══ Passage given ══
Nike is a major publicly traded clothing, footwear, sportswear, and equipment supplier based in the United States. The company is headquartered near Beaverton, Oregon, in the Portland metropolitan area. It is the world’s leading supplier of athletic shoes and apparel and a major manufacturer of sports equipment.

Today we operate in more than 160 countries around the globe. Through our suppliers, shippers, retailers and other service providers, we directly or indirectly employ nearly one million people. That includes more than 35,000 Nike employees across six continents, each of whom make their own contribution to fulfill our mission statement: to bring inspiration and innovation to every athlete in the world.

Nike’s Global Government and Public Affairs team is made up of 17 professionals and support staff located around the world. The team covers the global political capitals of Washington DC, Beijing and Brussels as well as our headquarter community in Oregon. Nike Government Affairs has also a presence in Singapore, Moscow, Vietnam and Thailand. The Government and Public Affairs team leads and coordinates Nike’s advocacy with state, regional and national governments and representatives of the company in the business community on public affairs issues.

While our government relations team around the world is small by design, we maximize our impact by drawing from resources around the company. We have focused the power of our brand to drive legislative and public policy initiatives that reflect our commitment to both our business and corporate responsibility goals. Because of the nature of our business model, we currently have several key public policy issues that we focus on around the world: trade, taxation and intellectual property, employment, supply chain, sustainability and sport. We believe the key to public policy for a global company like ours- operating in complex, interrelated markets, with numerous stakeholders- to be consistent. Policies set need to be consistent around the world and across the company. That sounds easier than it is. We see intersections between different policy areas. The intersection, for example, between trade and labour, or environmental standards, trade and poverty alleviation are complex. It takes a rigorous process of education, debate and discussions to develop policies that find the balance between different interests, and that take into account local, regional, global interests, culture and political dynamics. At the end of the day, consistency is simplicity; and simplicity is good for business. Sometimes, we take policy stances that seem to be at odds with our industry, with business or with civil society. Our process for taking a strong stance on something is based on extensive internal and external consultation. We see public policy, as an integral part of business strategy, success of which also relies on consistency.

We take a stand on a wide range of issues. Some highlights include trade, taxation, intellectual property, workplace, employment, sustainability, climate and sport.



Trade/ International Trade

International trade, and the ability to move our product around the world without barriers, remains a cornerstone of NIKE, Inc’s success as a company. While the global economic crisis has resulted in a significant slow down in international trade for every major economy, in some countries the crisis has also led to a sharp rise in trade defence actions.

Despite calls by G-20 leaders to avoid protectionism measures during the economic crisis, the World Trade Organization reports that most developed and developing countries have implemented broad measures that either bail out significant sectors with government subsidies and/or loans to protect domestic sectors from import competition through imposition of a wide range of trade restrictions. These trends in global trade policy impact many sectors,; including global manufacturing and sporting goods. Along with protectionism, trade-liberalizing measures such as bilateral trade agreements or multilateral negotiations remain mired down in political uncertainty and, in some cases, controversy.
═══
◆ **What the exercise asks**: Repeat the part of the Nike passage that opens with the words containing "We take a stand" and closes with "trade defence actions.", switching "cornerstone" to "foundation".
══ Provided data ══
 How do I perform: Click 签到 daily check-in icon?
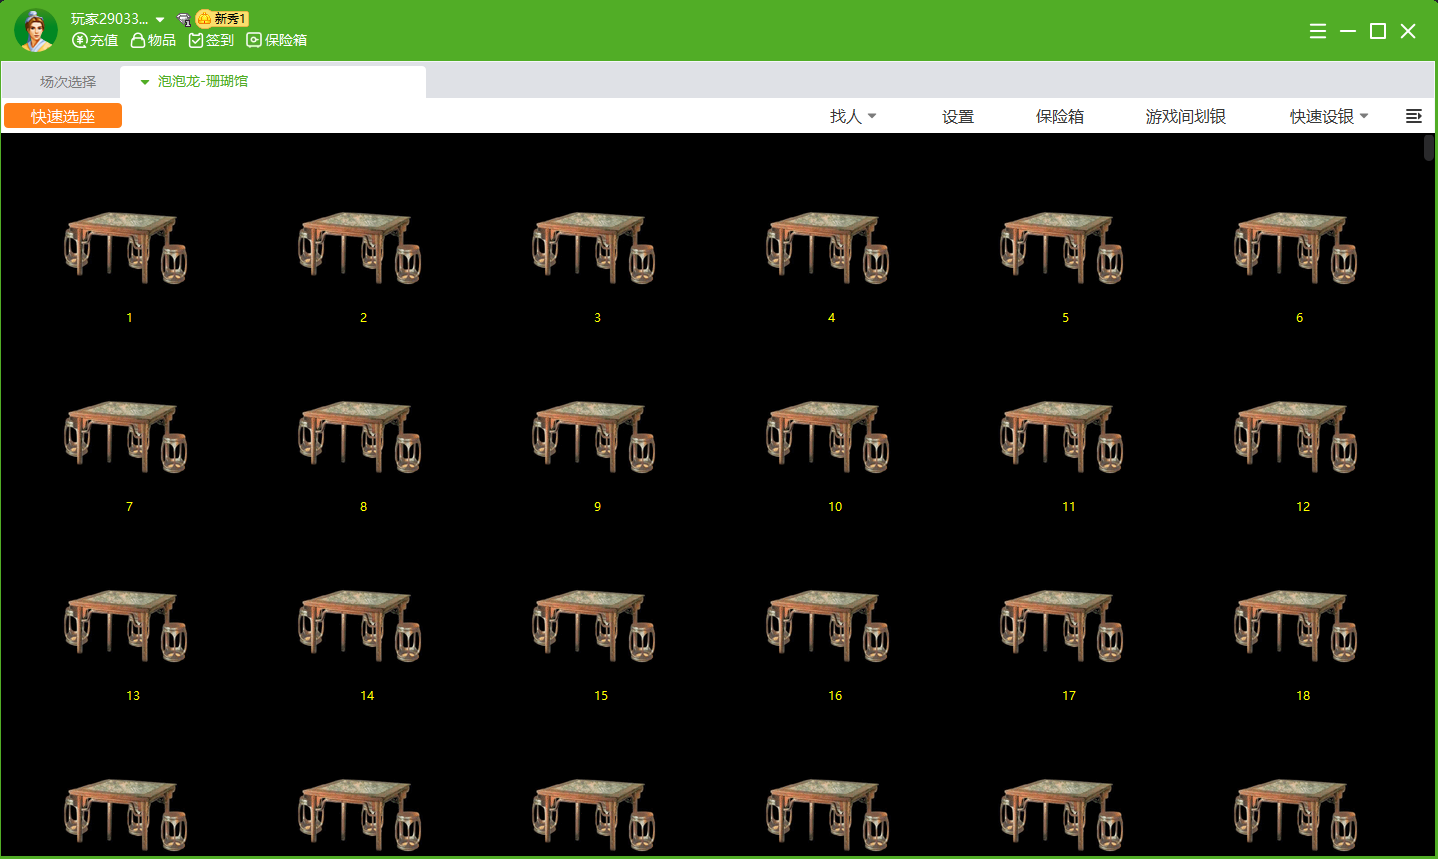click(x=211, y=40)
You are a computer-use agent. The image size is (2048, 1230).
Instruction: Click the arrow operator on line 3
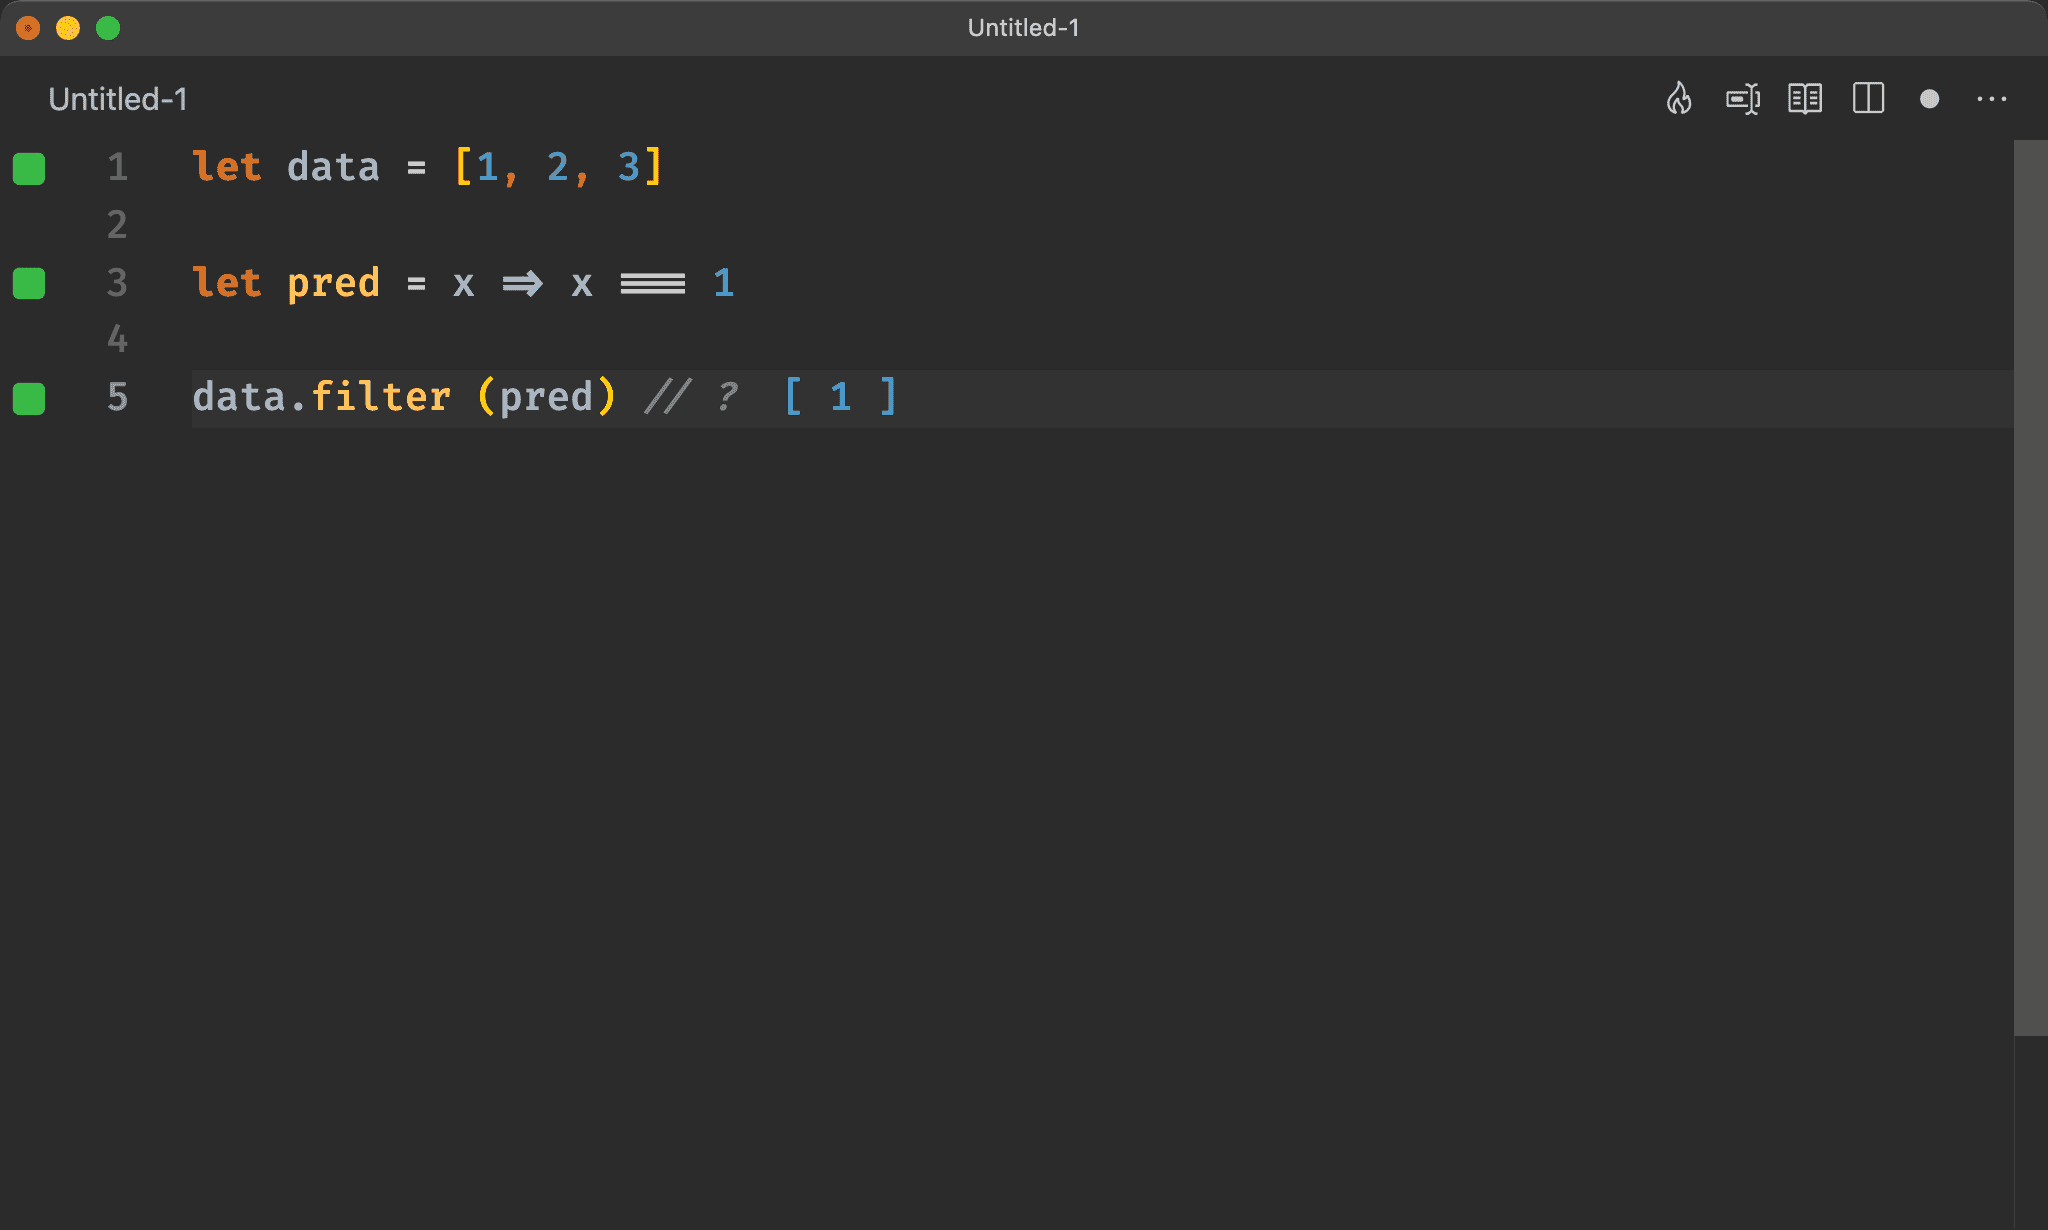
═══
◆ **The result**:
We take a stand on a wide range of issues. Some highlights include trade, taxation, intellectual property, workplace, employment, sustainability, climate and sport.



Trade/ International Trade

International trade, and the ability to move our product around the world without barriers, remains a foundation of NIKE, Inc’s success as a company. While the global economic crisis has resulted in a significant slow down in international trade for every major economy, in some countries the crisis has also led to a sharp rise in trade defence actions.